Examples of seasonal time series:

  • Factory machines (hourly)
  • Road traffic (daily)
  • Electricity consumption (monthly)
  • Retail sales (yearly)

Intermittent Time Series

An intermittent time series is a time series with non-zero values occurring at irregular intervals interspersed with a sequence of zeros. Often there are also missing data or irregular values present in a series.

Examples of intermittent time series:

  • Rainfall measurements
  • Sales of SKUs with slow sales frequency or irregularly demanded patterns

Anomaly Specifics

Here is a group of concepts from anomaly detection world, so we know what problem we are solving


An anomaly is a data point or a pattern that deviates significantly from expected behavior of the rest of the data.
In time series data, an anomaly could be a sudden spike in traffic, a dip in sales, or any other significant change that is out of the ordinary.

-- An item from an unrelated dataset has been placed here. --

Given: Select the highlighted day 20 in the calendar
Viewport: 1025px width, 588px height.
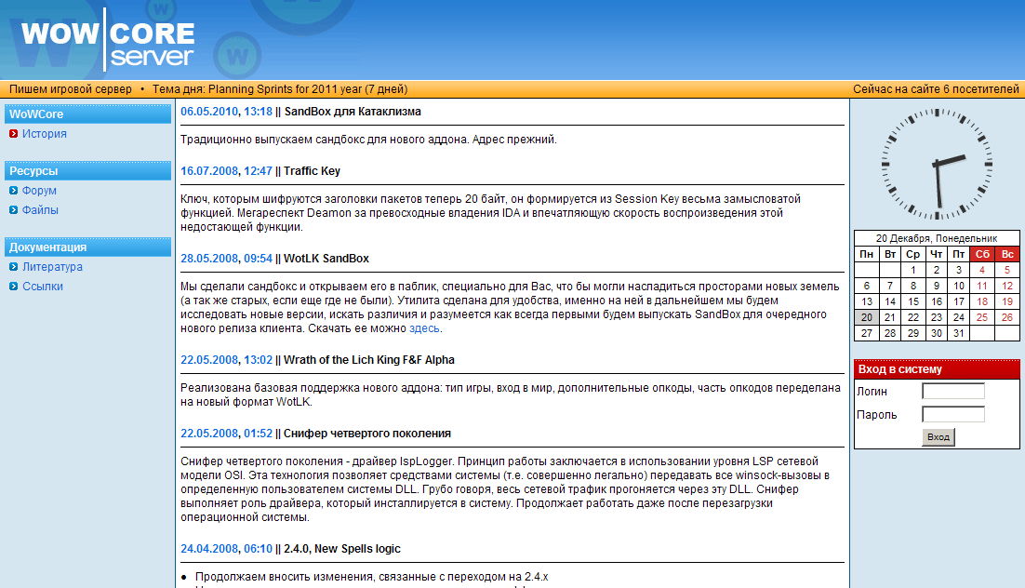Looking at the screenshot, I should pos(866,317).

There are, in general, two types of anomalies from the business perspective - outliers and novelties.

Also, there 3 most common types of anomalies from the context perspective:

  • Point Anomalies: These occur when a data sample significantly differs from the distribution of the data, leading to flagging as a point or global anomaly.
  • Collective Anomalies: In this case, individual data points may not appear anomalous, but a sequence of points is labeled as an anomaly
  • Contextual Anomalies: Some data points may be considered normal in one context but identified as anomalies in another context.

Anomaly Score

The anomaly score is typically a measure of how much a data point deviates from the expected value or pattern, with higher scores indicating a higher likelihood of being an anomaly.
By setting a threshold on the anomaly score, the alerting system can trigger alerts for the most significant anomalies.
In VictoriaMetrics Anomaly Detection scores are usually distributed in [0, inf) interval having [0, 1) for non-anomalies and [1, inf) for anomalies with varying severity, thus, allowing simplier rules as reasonable defaults, such as trigger an alert if anomaly_score > 1"

Anomaly Threshold

The numerical value that defines the border, points with anomaly scores to the left will be considered “normal”, while points to the right will be considered “anomalous”.

Note: Pay attention that increasing the threshold will reduce the amount of false positives but increase the amount of false negatives found in data (and vice versa)


An outlier is a type of anomaly that appears as a data point that deviates significantly from other similar observations.
Outliers could be caused by variability in the data or due to measurement errors.

Outlier Detection

Outlier detection is a set of (usually) unsupervised anomaly detection algorithms, where the training data contains anomalies which are defined as observations that “are far from the others” in some sense.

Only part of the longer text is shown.